Job.
Starting at the line that contains "Select the image" and ending at the end of the records, write those lines out again with "third" changed to "second" and everything else left the same. Leave the pictures out of your answer.

Provided records.
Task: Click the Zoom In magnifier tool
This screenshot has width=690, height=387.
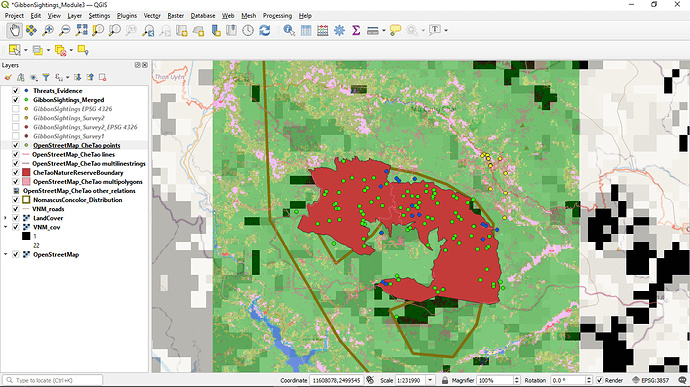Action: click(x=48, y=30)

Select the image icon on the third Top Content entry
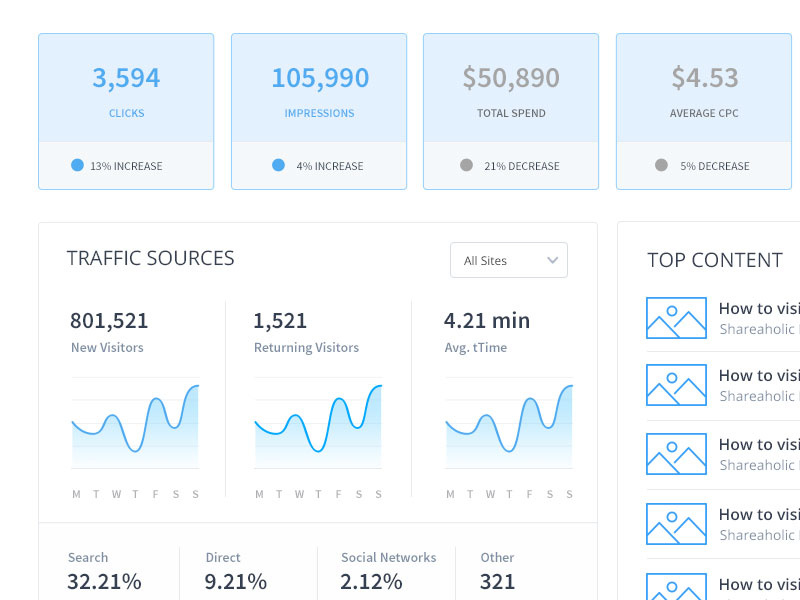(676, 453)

Full response.
Select the image icon on the second Top Content entry
(676, 453)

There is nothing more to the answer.